• **TASK INPUT**:
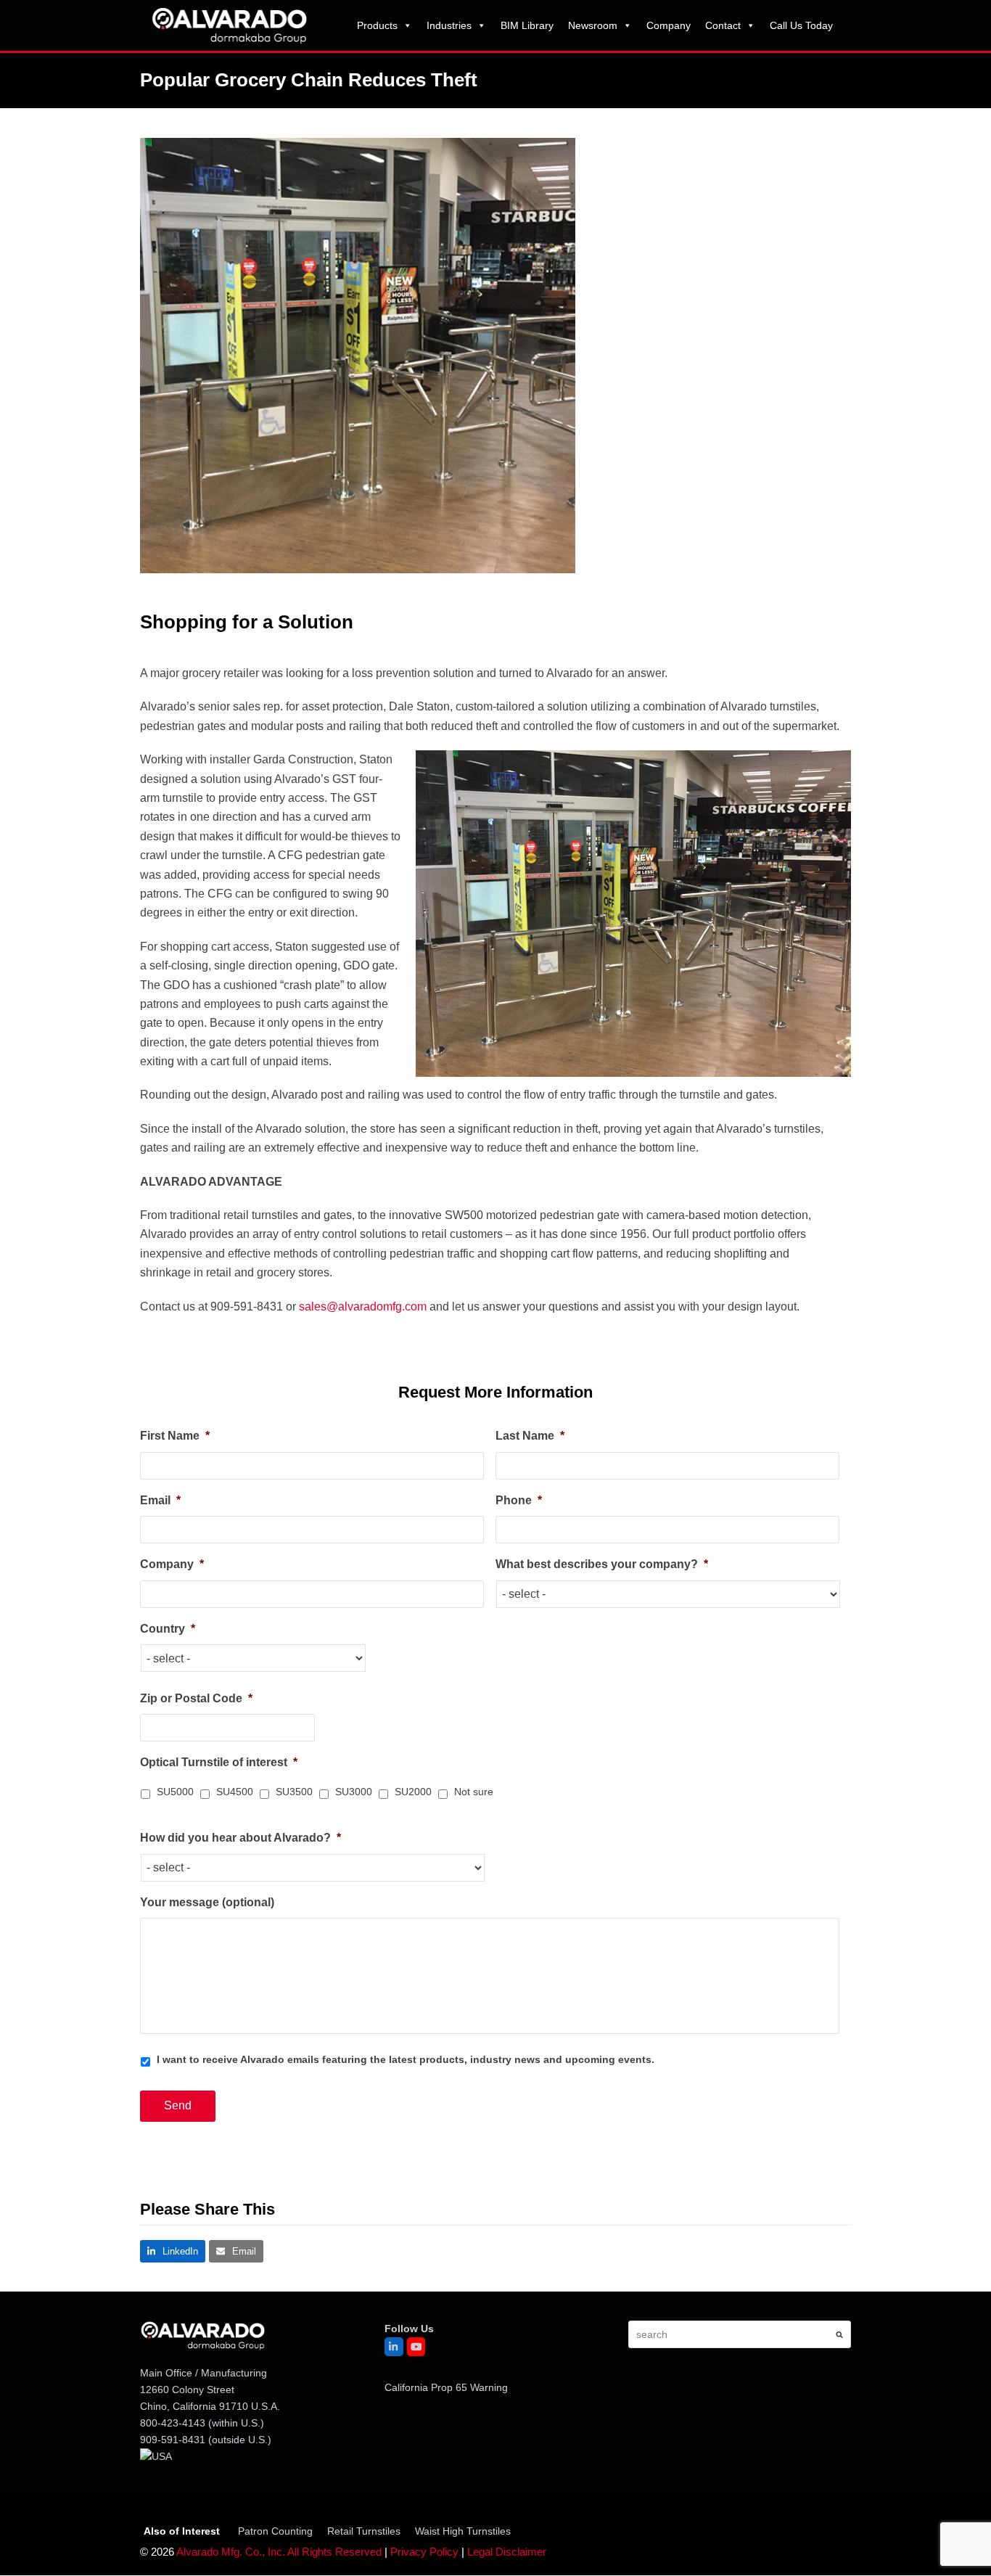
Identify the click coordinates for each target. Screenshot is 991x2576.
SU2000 (413, 1791)
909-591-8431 (172, 2439)
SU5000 (175, 1791)
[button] (172, 2251)
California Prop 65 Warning (446, 2387)
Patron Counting (275, 2531)
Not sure (473, 1791)
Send (178, 2105)
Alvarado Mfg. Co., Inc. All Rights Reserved (279, 2553)
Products (377, 25)
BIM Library (527, 25)
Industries (449, 25)
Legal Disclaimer (506, 2553)
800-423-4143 (172, 2423)
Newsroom (592, 25)
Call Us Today (801, 25)
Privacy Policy (424, 2553)
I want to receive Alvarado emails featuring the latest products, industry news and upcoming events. (405, 2059)
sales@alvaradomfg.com (363, 1306)
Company (668, 25)
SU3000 (353, 1791)
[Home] (229, 24)
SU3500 (294, 1791)
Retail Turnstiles (363, 2531)
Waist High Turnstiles (463, 2531)
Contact (723, 25)
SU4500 (234, 1791)
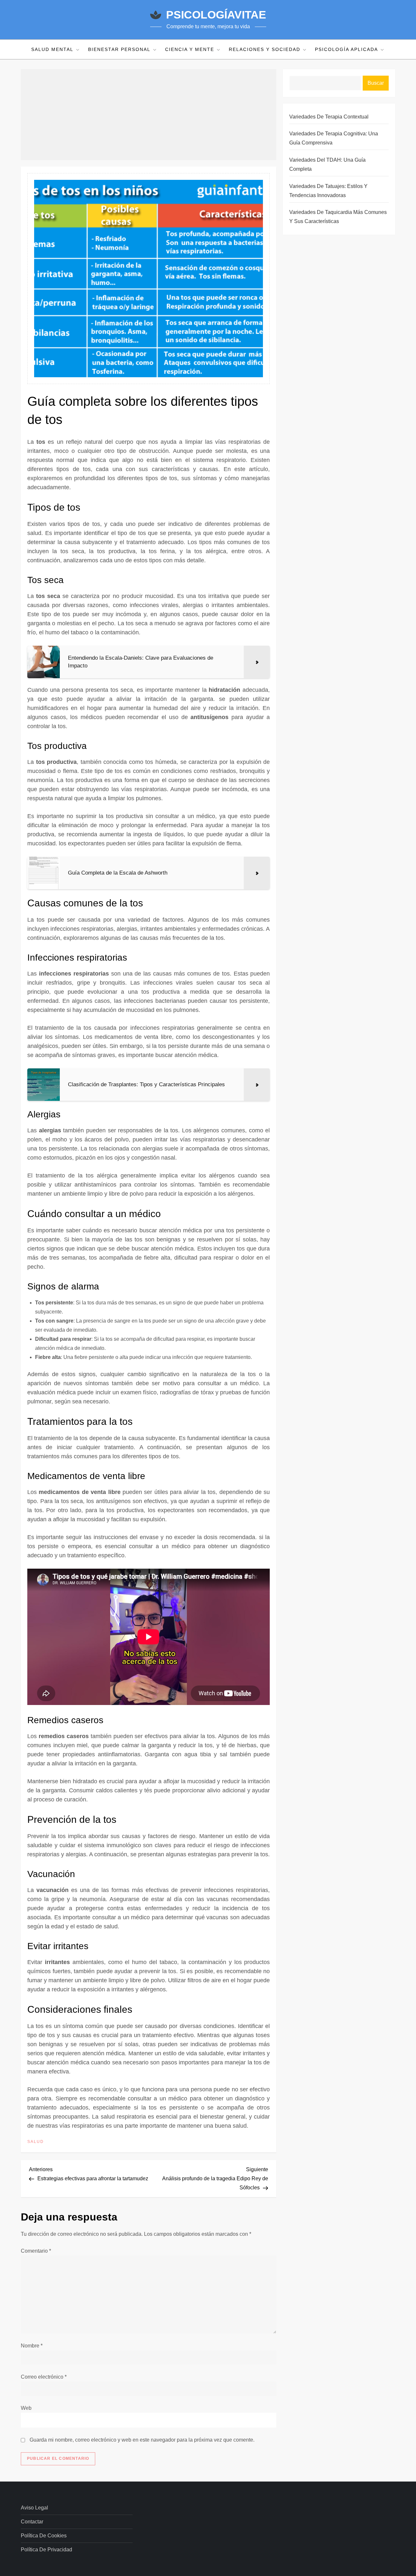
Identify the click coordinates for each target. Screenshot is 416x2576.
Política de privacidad (46, 2549)
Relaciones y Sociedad (264, 49)
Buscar (376, 83)
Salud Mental (52, 49)
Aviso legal (34, 2507)
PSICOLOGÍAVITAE (216, 14)
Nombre (32, 2345)
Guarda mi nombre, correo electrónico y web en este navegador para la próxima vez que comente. (142, 2440)
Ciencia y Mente (189, 49)
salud (35, 2141)
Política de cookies (44, 2535)
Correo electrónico (44, 2377)
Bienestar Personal (119, 49)
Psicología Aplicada (346, 49)
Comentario (36, 2251)
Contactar (32, 2521)
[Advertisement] (148, 114)
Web (26, 2408)
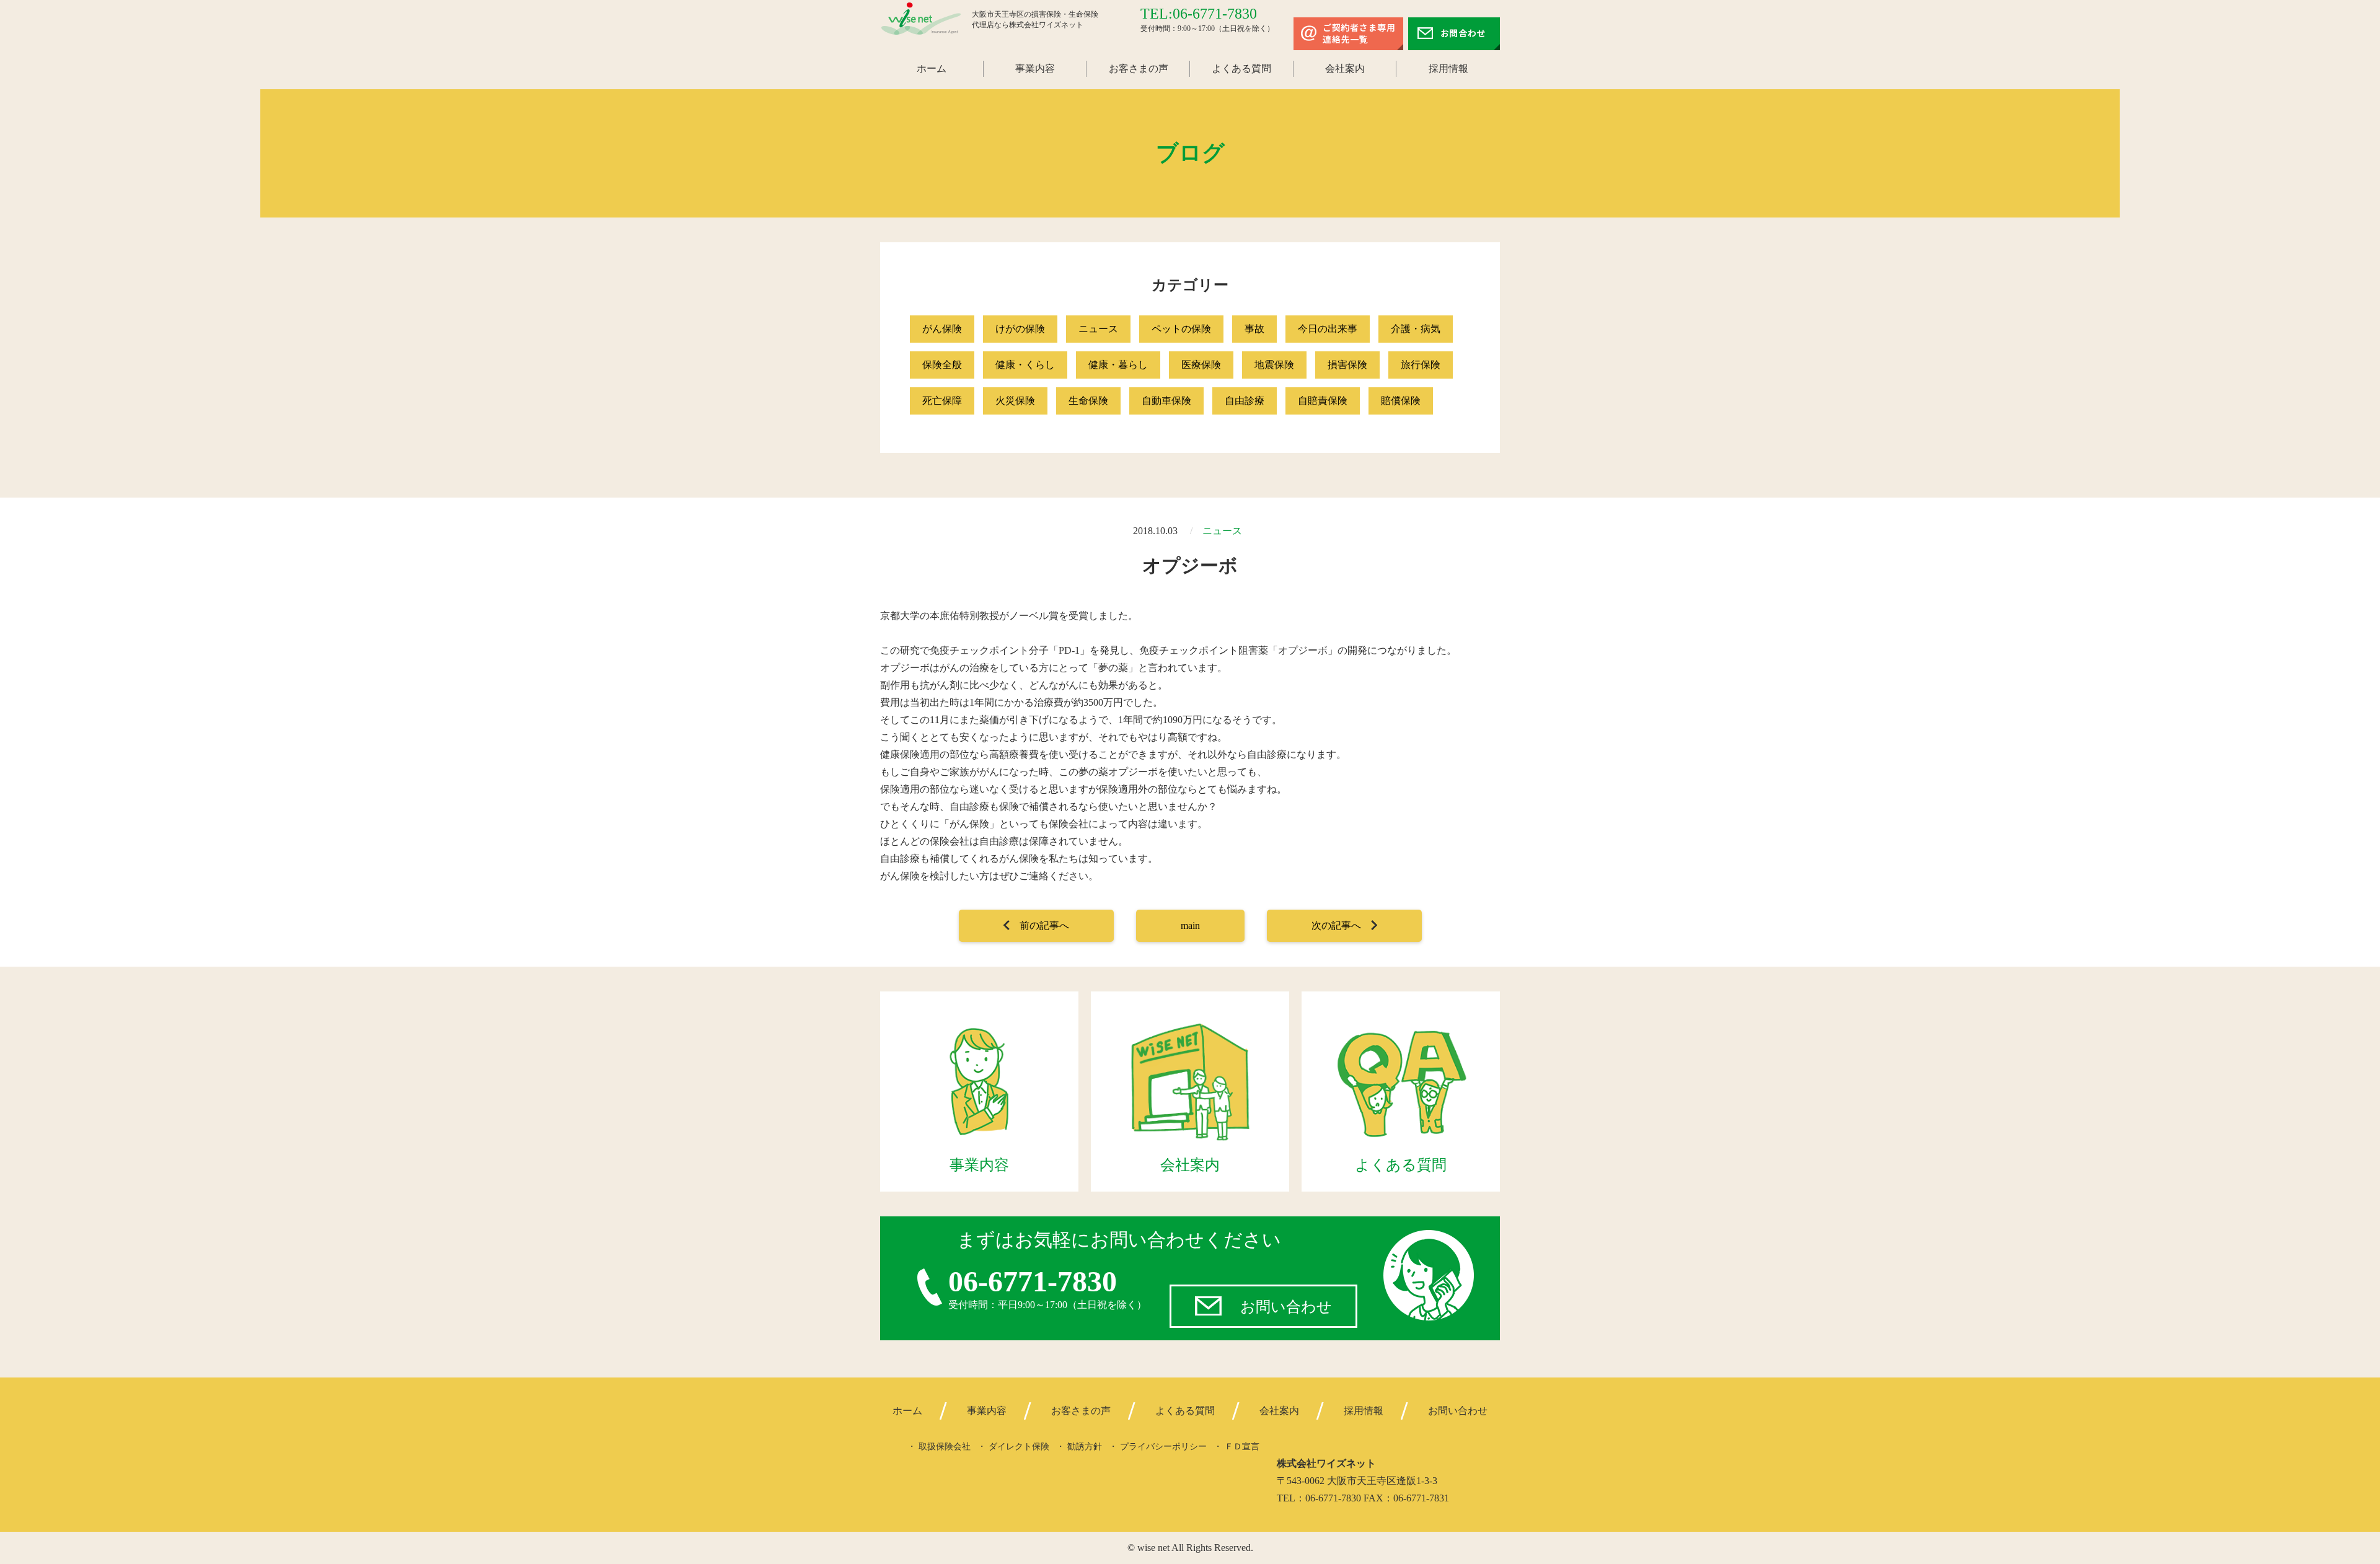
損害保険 (1347, 364)
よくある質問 (1241, 68)
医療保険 (1201, 364)
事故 (1254, 328)
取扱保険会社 (945, 1446)
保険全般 (942, 364)
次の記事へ (1336, 925)
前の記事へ (1044, 925)
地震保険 (1274, 364)
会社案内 (1345, 68)
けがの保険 (1020, 328)
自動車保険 (1166, 400)
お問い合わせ (1286, 1307)
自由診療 (1244, 400)
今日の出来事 (1327, 328)
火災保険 (1015, 400)
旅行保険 (1420, 364)
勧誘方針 (1084, 1446)
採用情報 (1448, 68)
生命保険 (1088, 400)
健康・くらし (1025, 364)
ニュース (1098, 328)
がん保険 (942, 328)
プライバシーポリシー (1163, 1446)
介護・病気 (1415, 328)
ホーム (931, 68)
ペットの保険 (1181, 328)
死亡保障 (942, 400)
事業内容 (1035, 68)
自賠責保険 (1322, 400)
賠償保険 (1401, 400)
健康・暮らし (1118, 364)
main (1190, 925)
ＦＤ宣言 (1242, 1446)
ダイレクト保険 (1019, 1446)
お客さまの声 (1138, 68)
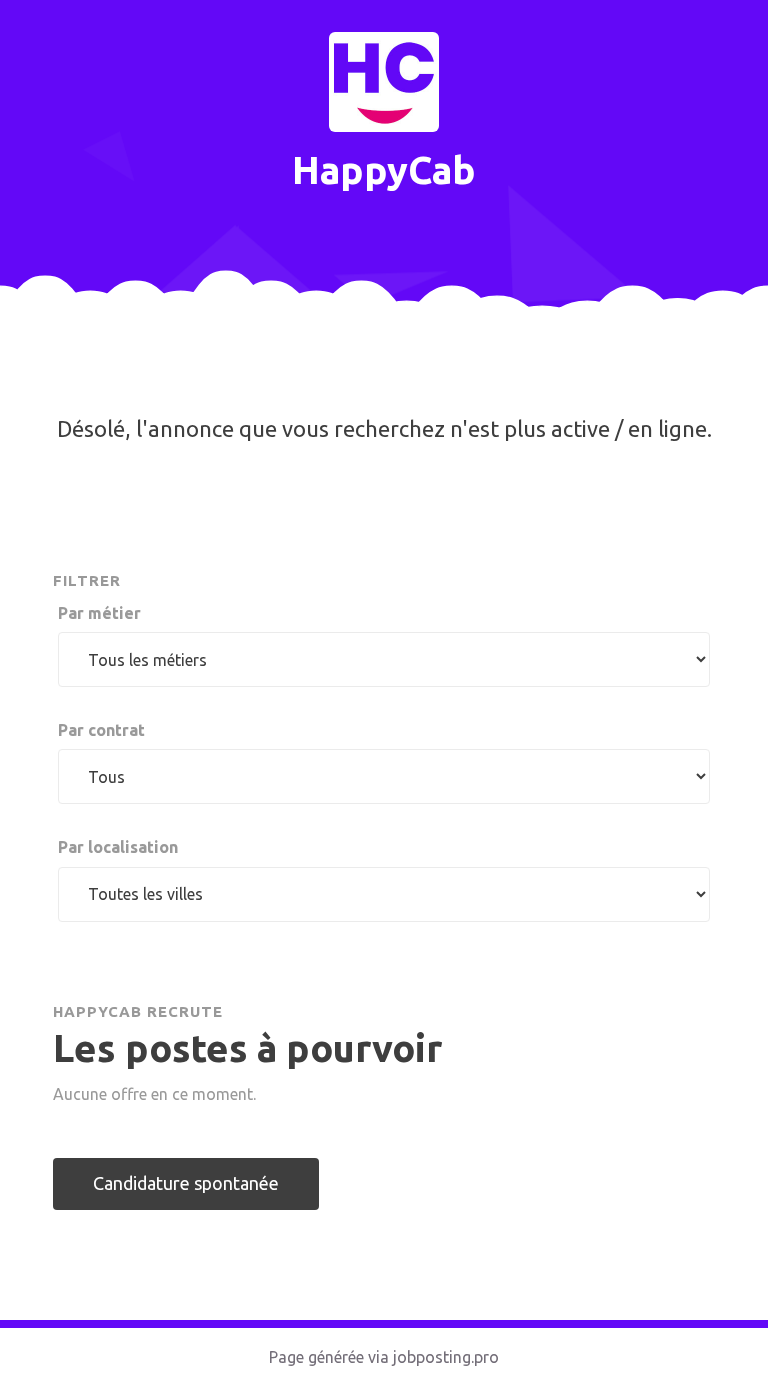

• **TASK DETAILS**: Restate the records above in full and word for word, but do not carry over any pictures.

• **SOLUTION TO THIS PROBLEM**:
Identify the click coordinates for each target. Screenshot is 991x2576.
SU2000 (413, 1791)
909-591-8431 (172, 2439)
SU5000 (175, 1791)
[button] (172, 2251)
California Prop 65 Warning (446, 2387)
Patron Counting (275, 2531)
Not sure (473, 1791)
Send (178, 2105)
Alvarado Mfg. Co., Inc. All Rights Reserved (279, 2553)
Products (377, 25)
BIM Library (527, 25)
Industries (449, 25)
Legal Disclaimer (506, 2553)
800-423-4143 (172, 2423)
Newsroom (592, 25)
Call Us Today (801, 25)
Privacy Policy (424, 2553)
I want to receive Alvarado emails featuring the latest products, industry news and upcoming events. (405, 2059)
sales@alvaradomfg.com (363, 1306)
Company (668, 25)
SU3000 (353, 1791)
[Home] (229, 24)
SU3500 (294, 1791)
Retail Turnstiles (363, 2531)
Waist High Turnstiles (463, 2531)
Contact (723, 25)
SU4500 (234, 1791)
Identify the click coordinates for each target. Screenshot is 416x2576.
Política de privacidad (46, 2549)
Relaciones y Sociedad (264, 49)
Buscar (376, 83)
Salud Mental (52, 49)
Aviso legal (34, 2507)
PSICOLOGÍAVITAE (216, 14)
Nombre (32, 2345)
Guarda mi nombre, correo electrónico y web en este navegador para la próxima vez que comente. (142, 2440)
Ciencia y Mente (189, 49)
salud (35, 2141)
Política de cookies (44, 2535)
Correo electrónico (44, 2377)
Bienestar Personal (119, 49)
Psicología Aplicada (346, 49)
Comentario (36, 2251)
Contactar (32, 2521)
[Advertisement] (148, 114)
Web (26, 2408)
損害保険 (1347, 364)
よくある質問 (1241, 68)
医療保険 (1201, 364)
事故 (1254, 328)
取扱保険会社 (945, 1446)
保険全般 (942, 364)
次の記事へ (1336, 925)
前の記事へ (1044, 925)
地震保険 (1274, 364)
会社案内 (1345, 68)
けがの保険 (1020, 328)
自動車保険 (1166, 400)
お問い合わせ (1286, 1307)
自由診療 (1244, 400)
今日の出来事 (1327, 328)
火災保険 (1015, 400)
旅行保険 (1420, 364)
勧誘方針 (1084, 1446)
採用情報 (1448, 68)
生命保険 (1088, 400)
健康・くらし (1025, 364)
ニュース (1098, 328)
がん保険 (942, 328)
プライバシーポリシー (1163, 1446)
介護・病気 (1415, 328)
ホーム (931, 68)
ペットの保険 (1181, 328)
死亡保障 (942, 400)
事業内容 (1035, 68)
自賠責保険 (1322, 400)
賠償保険 (1401, 400)
健康・暮らし (1118, 364)
main (1190, 925)
ＦＤ宣言 (1242, 1446)
ダイレクト保険 (1019, 1446)
お客さまの声 (1138, 68)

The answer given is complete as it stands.